Go through the records and tally the lines that include the word "value". The answer is that total alone.
══ The records
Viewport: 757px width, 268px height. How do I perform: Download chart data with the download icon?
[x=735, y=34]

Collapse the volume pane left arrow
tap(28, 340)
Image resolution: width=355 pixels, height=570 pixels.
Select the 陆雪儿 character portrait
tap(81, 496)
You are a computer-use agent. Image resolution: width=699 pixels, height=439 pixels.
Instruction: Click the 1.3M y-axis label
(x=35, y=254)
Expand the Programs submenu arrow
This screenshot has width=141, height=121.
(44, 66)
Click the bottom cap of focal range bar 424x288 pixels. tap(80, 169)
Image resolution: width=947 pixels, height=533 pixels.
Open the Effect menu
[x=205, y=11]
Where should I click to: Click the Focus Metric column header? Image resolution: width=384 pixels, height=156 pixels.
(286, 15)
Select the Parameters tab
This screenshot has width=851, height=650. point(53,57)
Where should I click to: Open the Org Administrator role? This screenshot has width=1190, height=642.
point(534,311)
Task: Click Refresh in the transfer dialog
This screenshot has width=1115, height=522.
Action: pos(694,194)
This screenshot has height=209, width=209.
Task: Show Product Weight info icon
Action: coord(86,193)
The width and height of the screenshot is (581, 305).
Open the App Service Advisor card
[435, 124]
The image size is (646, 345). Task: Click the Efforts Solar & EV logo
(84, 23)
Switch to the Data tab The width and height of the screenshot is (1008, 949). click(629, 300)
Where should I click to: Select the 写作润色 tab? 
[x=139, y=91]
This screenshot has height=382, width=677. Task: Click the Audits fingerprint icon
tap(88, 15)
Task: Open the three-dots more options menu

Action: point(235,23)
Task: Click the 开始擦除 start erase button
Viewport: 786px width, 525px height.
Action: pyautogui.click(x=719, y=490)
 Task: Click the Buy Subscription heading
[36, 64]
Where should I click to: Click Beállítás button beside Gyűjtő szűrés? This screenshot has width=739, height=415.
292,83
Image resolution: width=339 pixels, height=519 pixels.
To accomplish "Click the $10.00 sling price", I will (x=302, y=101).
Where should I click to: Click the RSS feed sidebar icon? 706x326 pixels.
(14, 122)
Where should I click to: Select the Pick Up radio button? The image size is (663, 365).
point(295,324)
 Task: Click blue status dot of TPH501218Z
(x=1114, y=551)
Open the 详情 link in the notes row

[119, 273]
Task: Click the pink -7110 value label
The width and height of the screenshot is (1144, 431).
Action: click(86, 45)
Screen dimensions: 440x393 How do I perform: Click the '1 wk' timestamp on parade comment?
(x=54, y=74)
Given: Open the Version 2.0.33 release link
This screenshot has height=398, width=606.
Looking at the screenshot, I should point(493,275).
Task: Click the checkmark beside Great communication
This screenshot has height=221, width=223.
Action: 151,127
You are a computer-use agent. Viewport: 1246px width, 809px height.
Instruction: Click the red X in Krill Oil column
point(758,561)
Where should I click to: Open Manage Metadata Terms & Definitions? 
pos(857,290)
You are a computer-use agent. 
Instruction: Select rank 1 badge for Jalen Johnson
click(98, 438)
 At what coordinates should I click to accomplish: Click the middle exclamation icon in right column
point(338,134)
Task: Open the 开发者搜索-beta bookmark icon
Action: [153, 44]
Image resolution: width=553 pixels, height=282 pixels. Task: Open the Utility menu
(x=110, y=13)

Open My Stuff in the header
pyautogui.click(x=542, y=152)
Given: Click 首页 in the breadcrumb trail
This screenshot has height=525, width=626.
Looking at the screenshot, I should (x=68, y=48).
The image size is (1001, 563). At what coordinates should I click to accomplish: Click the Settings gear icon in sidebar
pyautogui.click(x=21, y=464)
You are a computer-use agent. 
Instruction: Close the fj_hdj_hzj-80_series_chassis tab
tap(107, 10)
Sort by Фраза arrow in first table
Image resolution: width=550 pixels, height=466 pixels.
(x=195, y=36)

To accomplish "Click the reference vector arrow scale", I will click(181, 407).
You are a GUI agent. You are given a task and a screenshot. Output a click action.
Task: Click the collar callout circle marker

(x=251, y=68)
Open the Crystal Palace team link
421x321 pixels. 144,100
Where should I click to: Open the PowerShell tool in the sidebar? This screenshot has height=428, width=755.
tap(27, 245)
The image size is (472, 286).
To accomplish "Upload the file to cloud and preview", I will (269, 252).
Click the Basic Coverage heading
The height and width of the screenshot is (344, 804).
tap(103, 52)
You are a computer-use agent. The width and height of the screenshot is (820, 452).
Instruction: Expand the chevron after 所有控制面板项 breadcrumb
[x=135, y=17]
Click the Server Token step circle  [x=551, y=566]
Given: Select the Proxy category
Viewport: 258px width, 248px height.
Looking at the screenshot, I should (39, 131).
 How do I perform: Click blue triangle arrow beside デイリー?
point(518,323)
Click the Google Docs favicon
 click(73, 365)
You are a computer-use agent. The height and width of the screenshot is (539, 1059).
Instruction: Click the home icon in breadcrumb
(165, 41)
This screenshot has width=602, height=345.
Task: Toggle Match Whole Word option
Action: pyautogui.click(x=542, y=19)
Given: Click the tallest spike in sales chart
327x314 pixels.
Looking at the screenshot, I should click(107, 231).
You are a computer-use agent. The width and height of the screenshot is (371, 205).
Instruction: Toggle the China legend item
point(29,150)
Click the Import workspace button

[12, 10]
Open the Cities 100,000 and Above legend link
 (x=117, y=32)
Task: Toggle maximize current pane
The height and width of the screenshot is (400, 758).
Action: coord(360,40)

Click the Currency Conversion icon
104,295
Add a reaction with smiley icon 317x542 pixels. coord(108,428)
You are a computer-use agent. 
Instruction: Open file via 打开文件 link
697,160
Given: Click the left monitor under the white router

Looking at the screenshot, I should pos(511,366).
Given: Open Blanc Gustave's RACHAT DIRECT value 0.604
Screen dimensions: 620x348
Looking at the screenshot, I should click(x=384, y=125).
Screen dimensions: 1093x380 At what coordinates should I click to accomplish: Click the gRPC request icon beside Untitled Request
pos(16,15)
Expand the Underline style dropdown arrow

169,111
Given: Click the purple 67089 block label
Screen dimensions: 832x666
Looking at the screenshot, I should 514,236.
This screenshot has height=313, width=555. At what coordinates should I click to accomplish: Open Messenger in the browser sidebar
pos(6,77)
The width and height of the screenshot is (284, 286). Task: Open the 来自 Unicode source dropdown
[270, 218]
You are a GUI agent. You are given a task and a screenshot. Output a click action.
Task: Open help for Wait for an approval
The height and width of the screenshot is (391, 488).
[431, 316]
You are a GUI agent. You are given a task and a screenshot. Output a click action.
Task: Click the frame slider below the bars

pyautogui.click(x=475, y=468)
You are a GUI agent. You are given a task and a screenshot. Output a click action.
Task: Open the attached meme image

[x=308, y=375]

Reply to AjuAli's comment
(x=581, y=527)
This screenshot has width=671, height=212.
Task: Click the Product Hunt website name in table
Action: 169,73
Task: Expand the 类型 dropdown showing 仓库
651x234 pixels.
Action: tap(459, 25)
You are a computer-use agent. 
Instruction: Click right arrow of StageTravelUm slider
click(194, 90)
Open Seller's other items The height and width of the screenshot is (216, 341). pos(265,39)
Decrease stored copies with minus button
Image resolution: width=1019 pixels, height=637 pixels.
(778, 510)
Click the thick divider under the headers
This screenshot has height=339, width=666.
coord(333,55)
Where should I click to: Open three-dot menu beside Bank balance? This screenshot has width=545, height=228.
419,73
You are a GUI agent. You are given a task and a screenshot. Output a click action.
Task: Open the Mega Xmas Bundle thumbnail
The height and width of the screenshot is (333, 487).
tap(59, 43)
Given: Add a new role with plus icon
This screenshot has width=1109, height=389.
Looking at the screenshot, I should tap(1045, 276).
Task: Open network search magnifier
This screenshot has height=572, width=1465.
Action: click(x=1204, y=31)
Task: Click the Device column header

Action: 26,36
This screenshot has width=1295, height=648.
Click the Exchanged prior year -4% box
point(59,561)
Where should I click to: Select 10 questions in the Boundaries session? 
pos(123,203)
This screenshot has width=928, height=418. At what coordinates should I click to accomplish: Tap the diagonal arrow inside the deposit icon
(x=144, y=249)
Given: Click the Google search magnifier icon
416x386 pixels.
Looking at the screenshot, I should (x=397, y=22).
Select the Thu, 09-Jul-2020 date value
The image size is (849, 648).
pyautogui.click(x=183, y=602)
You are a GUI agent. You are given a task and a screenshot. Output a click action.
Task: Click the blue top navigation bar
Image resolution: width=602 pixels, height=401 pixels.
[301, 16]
════
• [Expected answer]
3